More recently, a survey by the Institute for Social Policy and Understanding (ISPU) published last month found that 42 percent of Muslim parents with grade-school aged children reported bullying by peers and, more troublingly, teachers. According to the report, a quarter of reported incidents involved a teacher or other school official.
Arrow is one of many kids who is worried about what a Trump presidency means for his friends and loved ones. “I know he thinks about Trump a lot,” Blankenship said. “He will randomly walk into the room and say he’s going to ‘kill Trump.’ To him, it’s not violent—it’s solutions-oriented. To be clear, I did tell my kid he can’t kill Trump.”
Many parents, including Blankenship, don’t shy away from talking to their kids about politics ways they consider constructive, a tactic Dr. Luby says is a good antidote to the increased animosity and polarization kids may be witnessing. “It’s taking that negative emotion, validating it, but then transforming it into a more productive response,” Luby explained.

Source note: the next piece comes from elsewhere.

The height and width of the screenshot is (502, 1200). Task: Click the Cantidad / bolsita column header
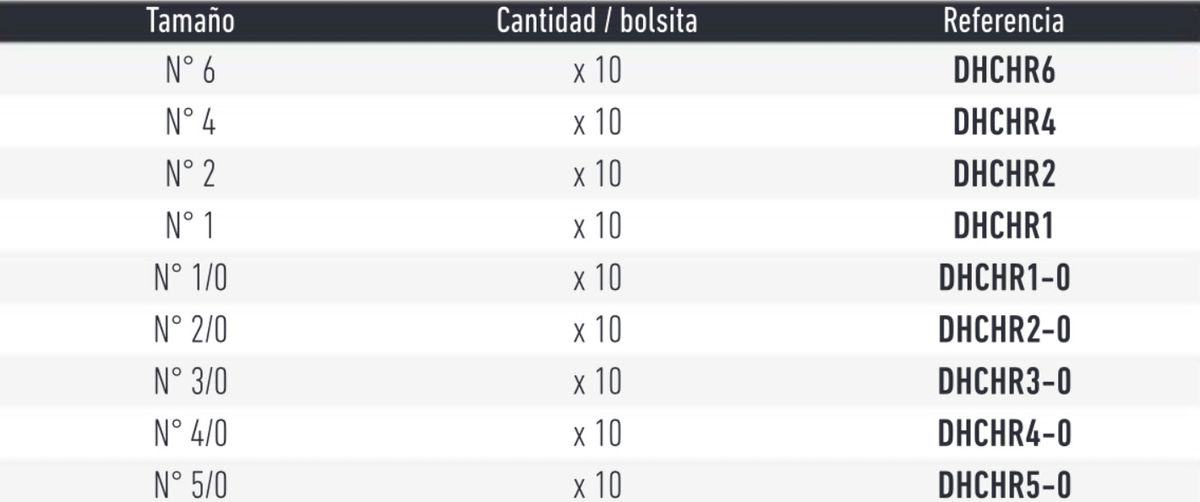(597, 22)
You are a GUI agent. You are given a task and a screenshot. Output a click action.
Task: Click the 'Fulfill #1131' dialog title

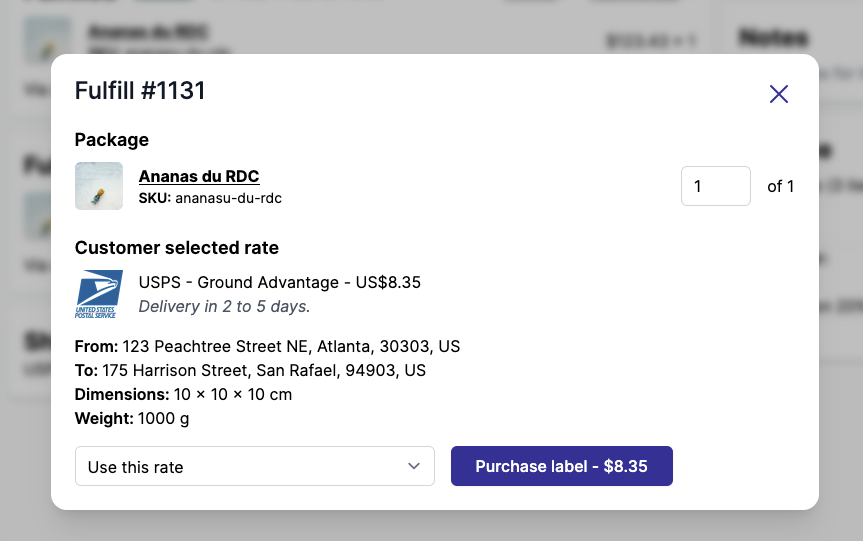tap(140, 91)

Costello agrees. “I don’t believe you can shield kids,” she said “They’re hearing from other children, they’re picking it up. As parents and educators, your job is to help them navigate the world; you can’t seal them off.”
Blankenship is doing that with Arrow. “I’ve told him in the past that he’s very lucky, and have tried to contextualize his privileged existence on a global scale, but recently, our conversations have been a lot more local: ‘A lot of people are in more danger from Trump being president than you are. It's okay to be mad or upset about this, but your job is to be extra sweet to your friends on days when they are scared. Just be a good friend.’"

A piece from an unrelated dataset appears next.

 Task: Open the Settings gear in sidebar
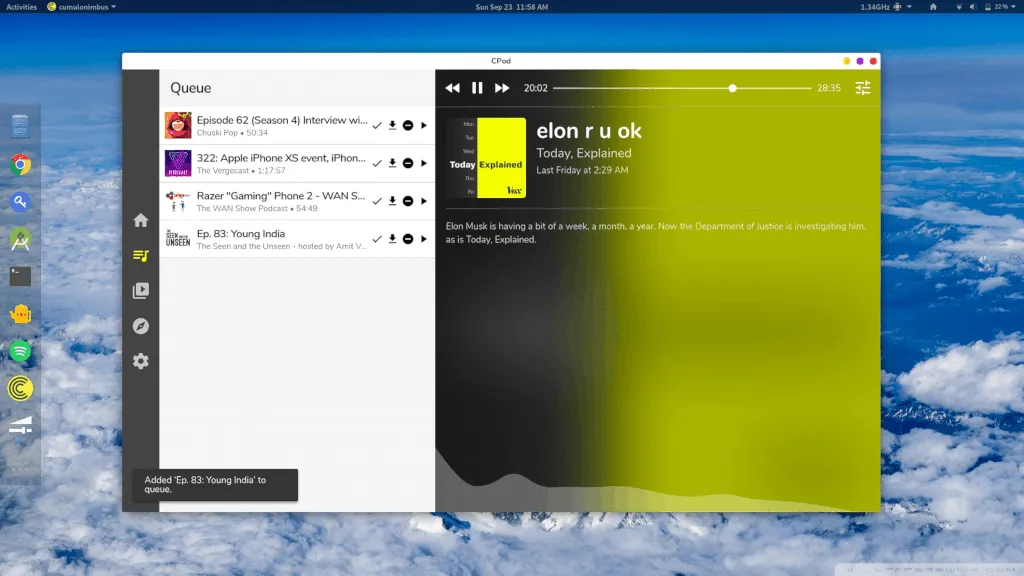click(x=141, y=361)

Among older kids in liberal cities, being a Trump supporter isn’t just unfathomable: it’s uncool.
“I remember seeing on the playground, all these kids riding around on bikes going, ‘We’re the anti-Trump league!’” an LA-area nanny for an 7-year-old boy told The Daily Beast. “They were recruiting new members—like, ‘Do you want to be a part of this?!’ but they weren’t doing anything. There was one kid who asked, ‘What if I’m not anti-Trump?’ just to be a contrarian, and the other kids said, ‘Well, that’s dumb!’ So it’s not cool to like Trump.”

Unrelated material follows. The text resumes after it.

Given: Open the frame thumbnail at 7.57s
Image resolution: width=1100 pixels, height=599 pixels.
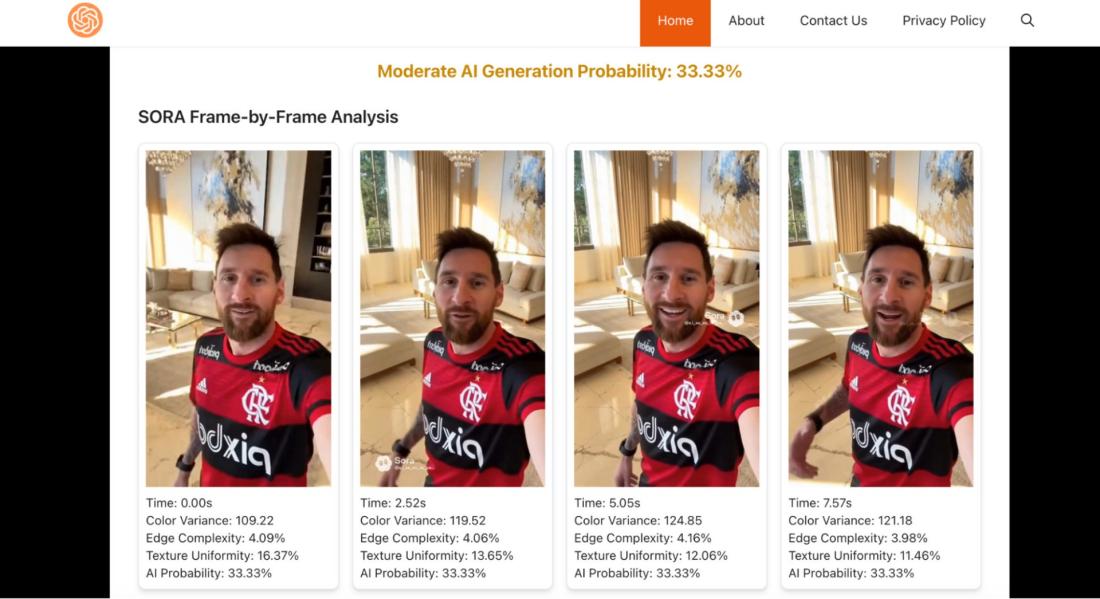Looking at the screenshot, I should [x=880, y=318].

Stephanie Guedalia teaches a social justice-based afterschool class to fourth and fifth graders at the Romenu school in Harlem. Her students are similarly anti-Trump.
“Every now and then, the kids will be like, ‘Oh my friend so-and-so is a Trump supporter,” Guedalia said, “and the kids are all like, ‘What? That’s so crazy! Is your friend racist?”
“During recess, they doodle on the board, and one of the things they’re always drawing is Trump,” Guedalia said. “He’s always drawn in orange. There was a doodle of Trump with his butt, and his butt was hairy, and it was like, ‘Trump, stupid butt!’”
Back at PS 206, the parent grappling with “Trump Tag” says he has tried to explain the political and cultural debate around immigration policy to his son, specifically that “while there’s a lot of rhetoric out there and a lot of talk right now, we haven’t been particularly great at allowing immigrants into the country for a long, long time.”
“What we’re learning and teaching him at church is very different than what we hear about what these Christians are doing, when we hear about the Christian right,” he said. “It seems to fly in the face of everything we’re trying to teach our children.”